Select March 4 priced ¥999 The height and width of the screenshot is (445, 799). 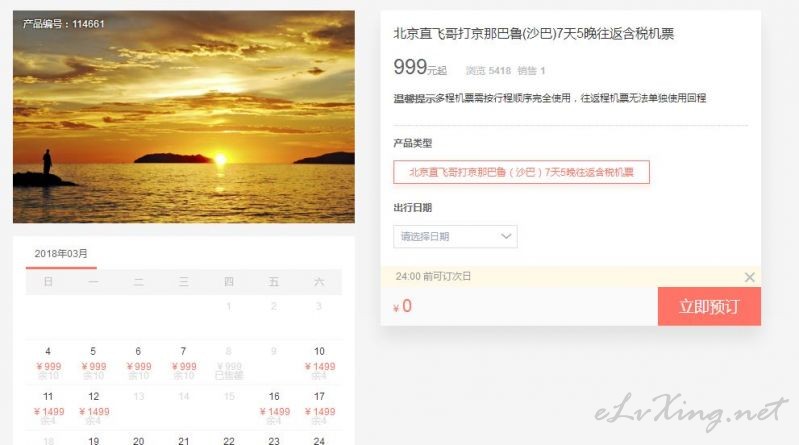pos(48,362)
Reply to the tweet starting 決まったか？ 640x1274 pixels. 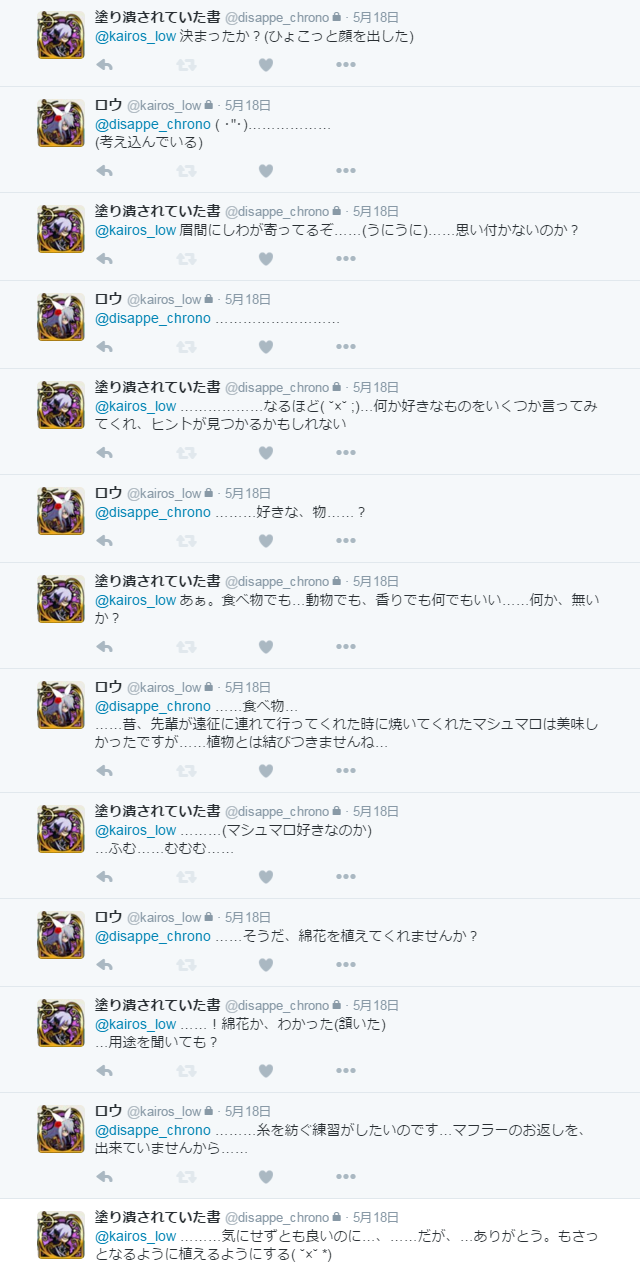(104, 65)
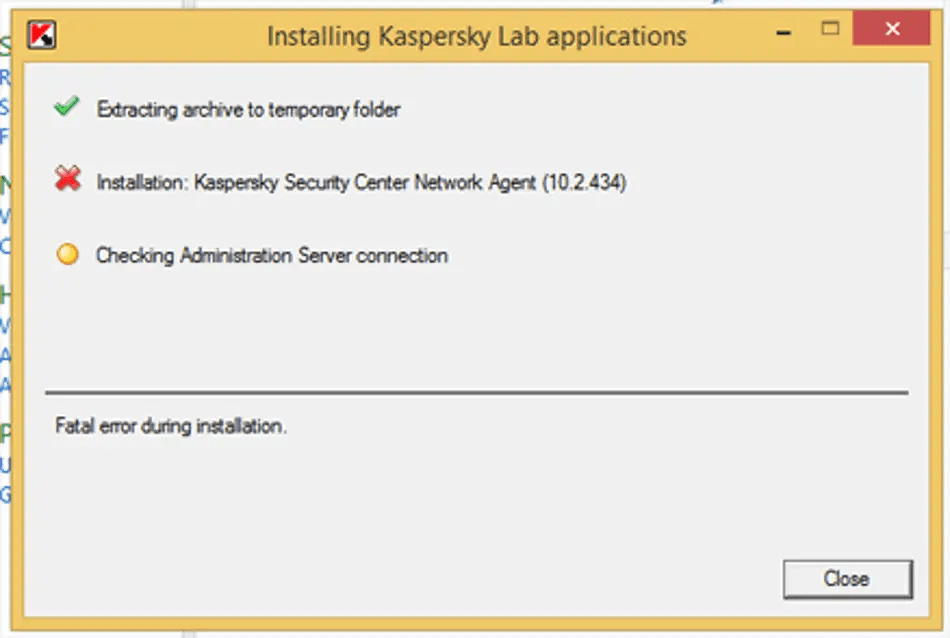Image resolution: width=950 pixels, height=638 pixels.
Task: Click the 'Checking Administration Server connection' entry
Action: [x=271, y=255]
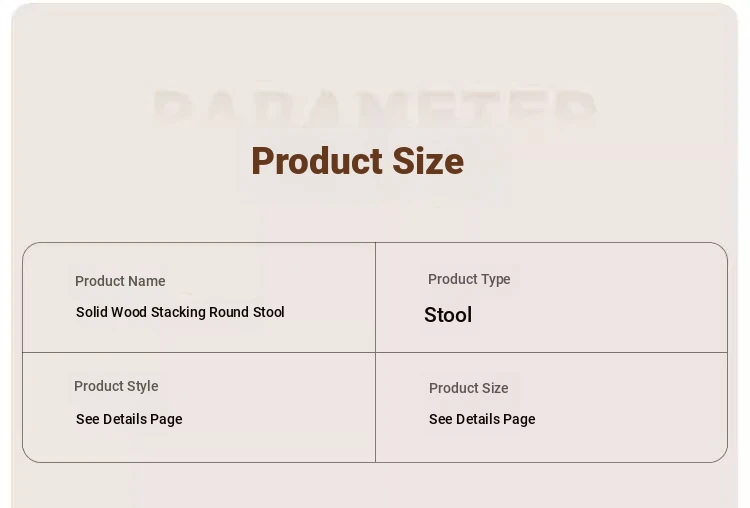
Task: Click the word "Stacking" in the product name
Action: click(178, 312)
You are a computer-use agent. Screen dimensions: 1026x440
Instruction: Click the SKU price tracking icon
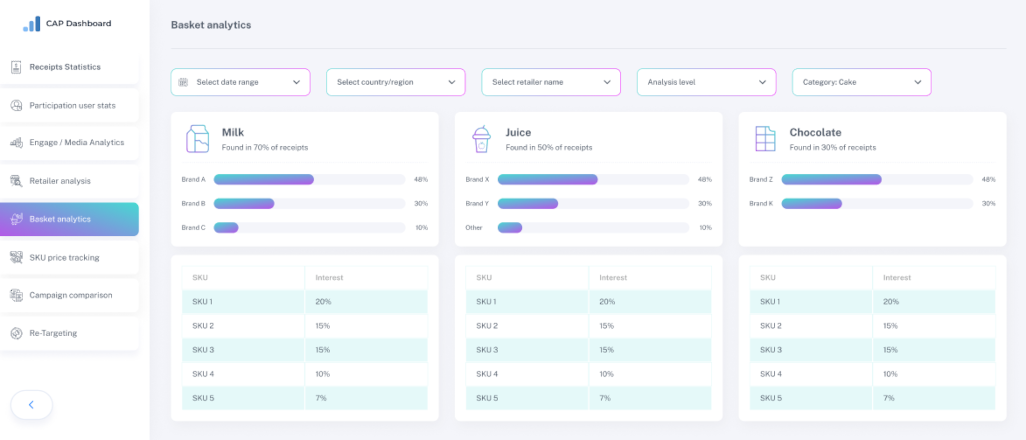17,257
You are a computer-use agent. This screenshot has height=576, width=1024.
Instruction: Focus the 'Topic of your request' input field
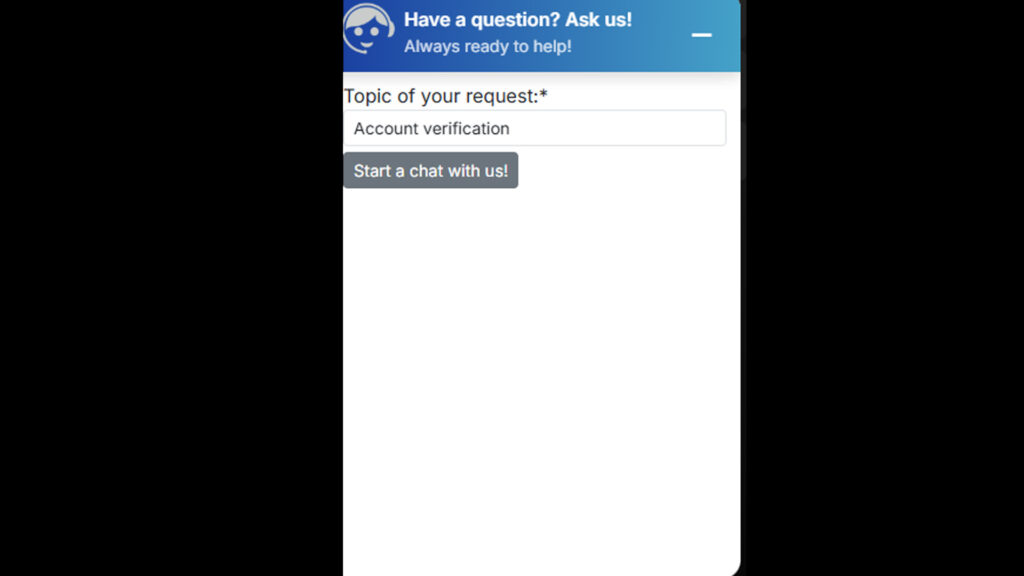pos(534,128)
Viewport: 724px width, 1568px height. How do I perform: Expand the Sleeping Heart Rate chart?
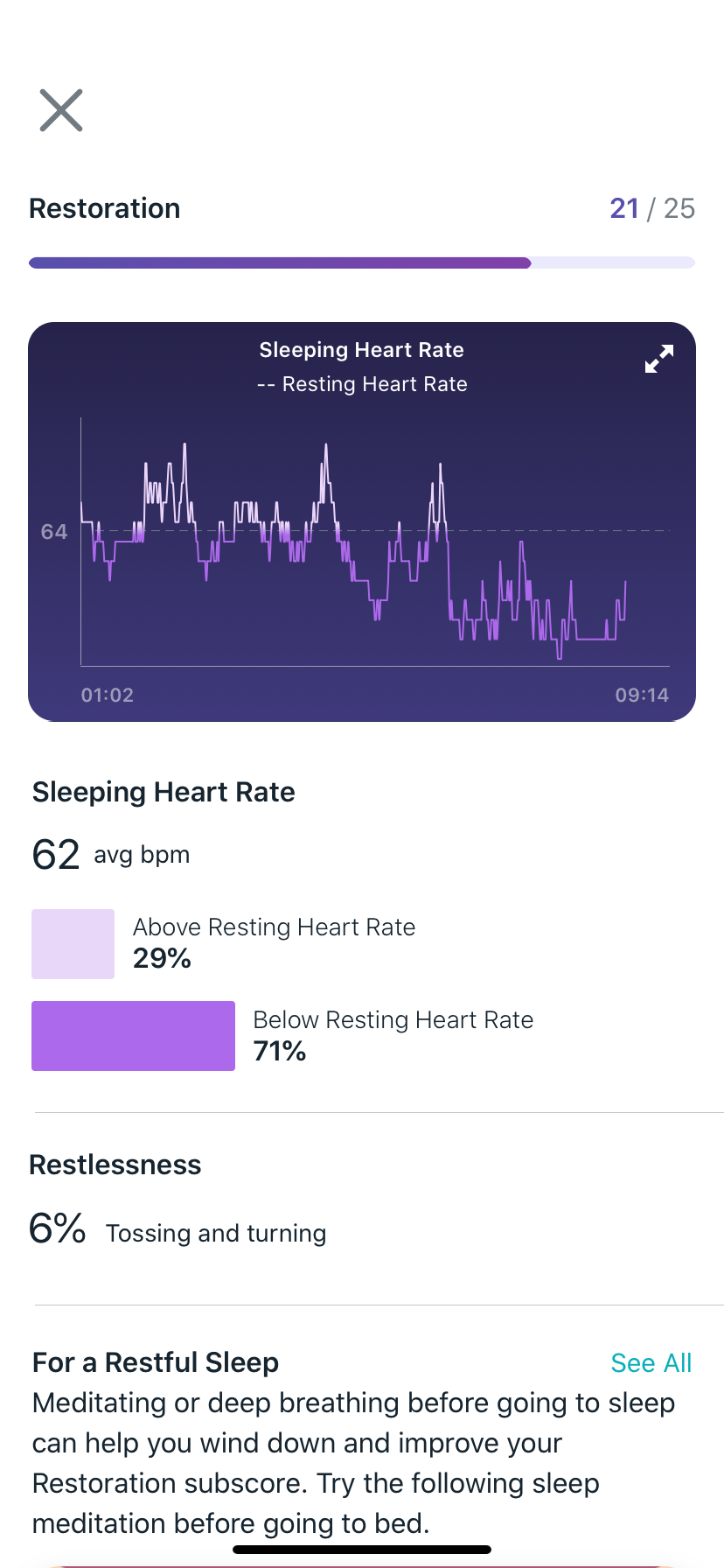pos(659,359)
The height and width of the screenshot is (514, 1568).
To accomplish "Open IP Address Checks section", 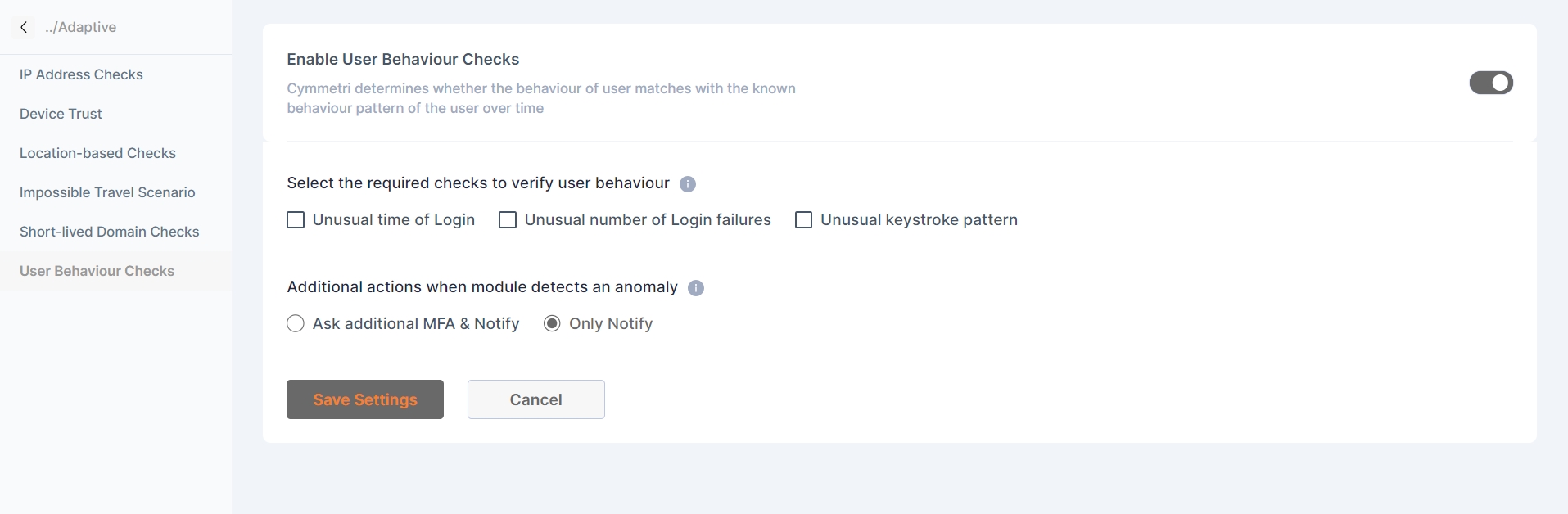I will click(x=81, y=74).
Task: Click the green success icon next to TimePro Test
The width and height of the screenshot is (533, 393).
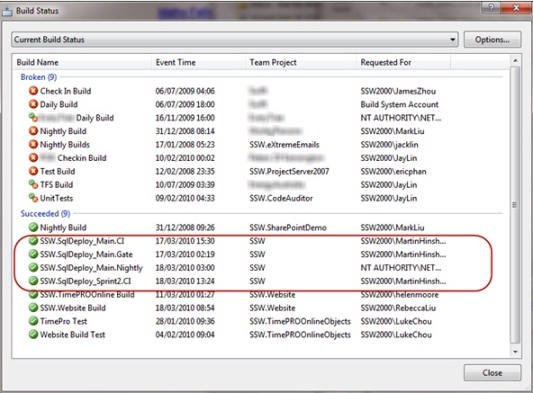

---*---

TASK OBJECTIVE:
A faithful copy is needed of the lines from the one containing "Task: Click the green" through the last line of the data above, with pictures left out.

REPLY TO THE TASK:
Task: Click the green success icon next to TimePro Test
The width and height of the screenshot is (533, 393).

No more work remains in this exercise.